**TAREA:**
Edita las líneas que van desde el inicio de los datos hasta la que contiene "Action: [308, 786]", ambas incluidas, cambiando "screenshot" por "screen capture". Deja todo lo demás igual.

**DATOS:**
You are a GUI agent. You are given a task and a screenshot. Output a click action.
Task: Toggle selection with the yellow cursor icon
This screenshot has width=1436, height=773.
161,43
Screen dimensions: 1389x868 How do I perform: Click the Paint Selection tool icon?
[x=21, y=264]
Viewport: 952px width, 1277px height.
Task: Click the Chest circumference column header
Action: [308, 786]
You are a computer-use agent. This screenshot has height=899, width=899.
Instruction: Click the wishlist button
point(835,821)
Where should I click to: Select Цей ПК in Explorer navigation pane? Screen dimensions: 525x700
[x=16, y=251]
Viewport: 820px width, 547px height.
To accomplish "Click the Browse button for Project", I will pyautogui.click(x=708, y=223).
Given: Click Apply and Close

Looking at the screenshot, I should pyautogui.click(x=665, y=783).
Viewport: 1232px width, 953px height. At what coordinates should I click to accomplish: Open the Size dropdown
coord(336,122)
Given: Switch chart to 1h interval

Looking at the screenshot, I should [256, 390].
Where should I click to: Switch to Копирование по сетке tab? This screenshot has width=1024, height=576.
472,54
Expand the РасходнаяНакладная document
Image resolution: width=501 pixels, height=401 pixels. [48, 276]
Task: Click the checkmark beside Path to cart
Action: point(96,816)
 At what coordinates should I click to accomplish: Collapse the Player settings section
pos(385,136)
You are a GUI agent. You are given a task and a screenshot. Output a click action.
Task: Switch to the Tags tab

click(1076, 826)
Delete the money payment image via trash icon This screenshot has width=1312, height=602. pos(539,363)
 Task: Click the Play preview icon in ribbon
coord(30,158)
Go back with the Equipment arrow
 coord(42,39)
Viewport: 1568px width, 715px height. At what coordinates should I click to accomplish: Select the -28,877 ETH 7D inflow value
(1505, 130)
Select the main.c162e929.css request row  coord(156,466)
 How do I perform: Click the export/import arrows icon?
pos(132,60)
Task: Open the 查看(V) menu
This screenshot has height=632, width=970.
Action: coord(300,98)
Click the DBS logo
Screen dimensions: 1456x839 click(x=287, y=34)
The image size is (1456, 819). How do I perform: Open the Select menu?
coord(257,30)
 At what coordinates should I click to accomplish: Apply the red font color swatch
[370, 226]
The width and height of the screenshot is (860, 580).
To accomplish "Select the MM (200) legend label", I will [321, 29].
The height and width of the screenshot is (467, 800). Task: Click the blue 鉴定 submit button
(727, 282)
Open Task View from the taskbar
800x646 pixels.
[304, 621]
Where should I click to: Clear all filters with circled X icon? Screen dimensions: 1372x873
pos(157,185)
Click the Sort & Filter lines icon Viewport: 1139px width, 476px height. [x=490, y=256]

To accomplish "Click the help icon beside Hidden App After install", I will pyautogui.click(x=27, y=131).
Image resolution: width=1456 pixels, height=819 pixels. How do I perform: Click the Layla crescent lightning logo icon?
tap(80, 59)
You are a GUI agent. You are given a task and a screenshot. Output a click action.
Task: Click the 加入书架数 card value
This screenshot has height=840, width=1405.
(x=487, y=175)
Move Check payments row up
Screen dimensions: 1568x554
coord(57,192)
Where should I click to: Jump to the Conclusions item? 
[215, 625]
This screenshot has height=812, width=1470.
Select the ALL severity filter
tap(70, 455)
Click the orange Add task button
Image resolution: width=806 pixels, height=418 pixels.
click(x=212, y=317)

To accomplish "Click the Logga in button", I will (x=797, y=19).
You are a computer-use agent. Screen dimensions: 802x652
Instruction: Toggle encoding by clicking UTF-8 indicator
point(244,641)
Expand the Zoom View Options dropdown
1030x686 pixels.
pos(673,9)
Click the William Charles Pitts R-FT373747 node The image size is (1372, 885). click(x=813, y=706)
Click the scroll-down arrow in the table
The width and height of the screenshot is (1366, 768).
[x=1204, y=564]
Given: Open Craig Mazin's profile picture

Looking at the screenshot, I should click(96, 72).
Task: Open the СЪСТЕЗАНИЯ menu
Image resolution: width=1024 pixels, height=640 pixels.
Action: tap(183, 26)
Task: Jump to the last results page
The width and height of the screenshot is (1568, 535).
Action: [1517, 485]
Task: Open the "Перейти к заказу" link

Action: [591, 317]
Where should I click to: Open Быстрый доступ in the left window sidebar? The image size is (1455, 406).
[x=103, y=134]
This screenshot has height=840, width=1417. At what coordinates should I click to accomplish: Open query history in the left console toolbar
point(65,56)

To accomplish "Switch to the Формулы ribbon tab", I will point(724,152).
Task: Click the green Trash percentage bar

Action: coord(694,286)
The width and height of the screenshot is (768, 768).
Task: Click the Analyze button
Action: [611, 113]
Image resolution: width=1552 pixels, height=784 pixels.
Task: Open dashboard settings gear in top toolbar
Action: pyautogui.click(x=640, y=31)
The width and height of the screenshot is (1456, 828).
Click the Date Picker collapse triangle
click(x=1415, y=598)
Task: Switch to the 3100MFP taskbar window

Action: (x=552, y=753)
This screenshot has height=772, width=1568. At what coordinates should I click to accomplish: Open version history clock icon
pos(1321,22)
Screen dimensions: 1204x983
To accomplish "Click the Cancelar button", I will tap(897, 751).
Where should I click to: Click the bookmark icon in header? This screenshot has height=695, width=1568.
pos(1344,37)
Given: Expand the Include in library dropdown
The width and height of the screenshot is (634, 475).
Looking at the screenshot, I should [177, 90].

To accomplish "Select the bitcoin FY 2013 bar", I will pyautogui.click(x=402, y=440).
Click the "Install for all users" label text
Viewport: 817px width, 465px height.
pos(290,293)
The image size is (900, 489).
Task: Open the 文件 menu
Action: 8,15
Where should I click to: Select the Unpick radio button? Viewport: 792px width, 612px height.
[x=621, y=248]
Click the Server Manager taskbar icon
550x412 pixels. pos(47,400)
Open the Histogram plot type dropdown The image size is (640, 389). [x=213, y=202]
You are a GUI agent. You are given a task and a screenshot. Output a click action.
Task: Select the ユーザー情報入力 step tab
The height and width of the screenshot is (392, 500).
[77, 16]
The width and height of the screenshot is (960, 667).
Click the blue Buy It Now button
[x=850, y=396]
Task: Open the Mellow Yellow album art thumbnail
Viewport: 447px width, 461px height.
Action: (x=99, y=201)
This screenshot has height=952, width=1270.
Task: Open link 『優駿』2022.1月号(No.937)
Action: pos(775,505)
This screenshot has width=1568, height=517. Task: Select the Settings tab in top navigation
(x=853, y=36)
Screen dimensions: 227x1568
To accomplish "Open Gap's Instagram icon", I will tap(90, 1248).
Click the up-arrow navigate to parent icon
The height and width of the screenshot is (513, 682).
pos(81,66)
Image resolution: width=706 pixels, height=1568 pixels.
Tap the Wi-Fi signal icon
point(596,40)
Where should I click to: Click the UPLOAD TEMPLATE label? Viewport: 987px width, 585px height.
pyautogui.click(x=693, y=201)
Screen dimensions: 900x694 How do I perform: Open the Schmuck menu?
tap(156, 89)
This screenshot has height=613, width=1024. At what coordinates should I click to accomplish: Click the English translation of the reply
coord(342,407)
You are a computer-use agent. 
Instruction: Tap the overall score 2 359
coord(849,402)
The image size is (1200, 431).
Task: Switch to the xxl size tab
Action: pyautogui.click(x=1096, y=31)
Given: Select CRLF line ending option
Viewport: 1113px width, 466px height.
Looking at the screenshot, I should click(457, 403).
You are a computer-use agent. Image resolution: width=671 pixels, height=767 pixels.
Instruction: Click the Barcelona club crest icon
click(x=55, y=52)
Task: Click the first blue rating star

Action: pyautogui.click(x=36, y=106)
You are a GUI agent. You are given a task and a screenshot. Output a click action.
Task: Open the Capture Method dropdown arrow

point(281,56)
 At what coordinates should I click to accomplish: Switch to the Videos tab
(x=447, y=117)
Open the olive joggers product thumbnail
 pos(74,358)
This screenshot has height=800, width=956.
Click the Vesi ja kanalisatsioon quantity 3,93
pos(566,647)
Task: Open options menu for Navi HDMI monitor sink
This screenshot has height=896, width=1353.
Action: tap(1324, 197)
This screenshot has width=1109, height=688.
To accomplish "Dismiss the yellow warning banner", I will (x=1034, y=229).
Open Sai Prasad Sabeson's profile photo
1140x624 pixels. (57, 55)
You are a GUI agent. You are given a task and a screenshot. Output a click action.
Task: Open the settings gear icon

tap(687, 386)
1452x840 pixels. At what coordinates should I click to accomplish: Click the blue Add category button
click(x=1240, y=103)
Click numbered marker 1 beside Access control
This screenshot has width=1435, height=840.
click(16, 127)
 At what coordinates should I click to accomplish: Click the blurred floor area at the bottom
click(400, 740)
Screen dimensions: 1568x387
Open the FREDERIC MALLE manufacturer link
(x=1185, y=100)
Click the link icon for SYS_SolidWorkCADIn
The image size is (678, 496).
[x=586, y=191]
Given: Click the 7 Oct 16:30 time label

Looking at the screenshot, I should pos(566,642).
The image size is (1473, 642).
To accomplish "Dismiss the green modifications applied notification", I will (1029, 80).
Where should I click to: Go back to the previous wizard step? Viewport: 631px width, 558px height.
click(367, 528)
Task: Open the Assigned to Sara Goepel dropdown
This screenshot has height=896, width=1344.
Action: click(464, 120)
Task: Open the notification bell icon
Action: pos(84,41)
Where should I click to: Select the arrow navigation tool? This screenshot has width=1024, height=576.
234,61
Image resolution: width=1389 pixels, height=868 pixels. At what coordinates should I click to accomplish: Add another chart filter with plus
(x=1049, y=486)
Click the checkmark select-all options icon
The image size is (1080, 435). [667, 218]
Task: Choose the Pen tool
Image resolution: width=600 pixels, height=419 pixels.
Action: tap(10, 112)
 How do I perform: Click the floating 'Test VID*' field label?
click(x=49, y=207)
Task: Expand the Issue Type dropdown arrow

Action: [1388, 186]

**RESPUESTA:**
You are a GUI agent. You are given a task and a screen capture. Output a click action.
Task: Toggle selection with the yellow cursor icon
This screen capture has width=1436, height=773.
161,43
Screen dimensions: 1389x868 How do I perform: Click the Paint Selection tool icon?
[x=21, y=264]
Viewport: 952px width, 1277px height.
Task: Click the Chest circumference column header
Action: [308, 786]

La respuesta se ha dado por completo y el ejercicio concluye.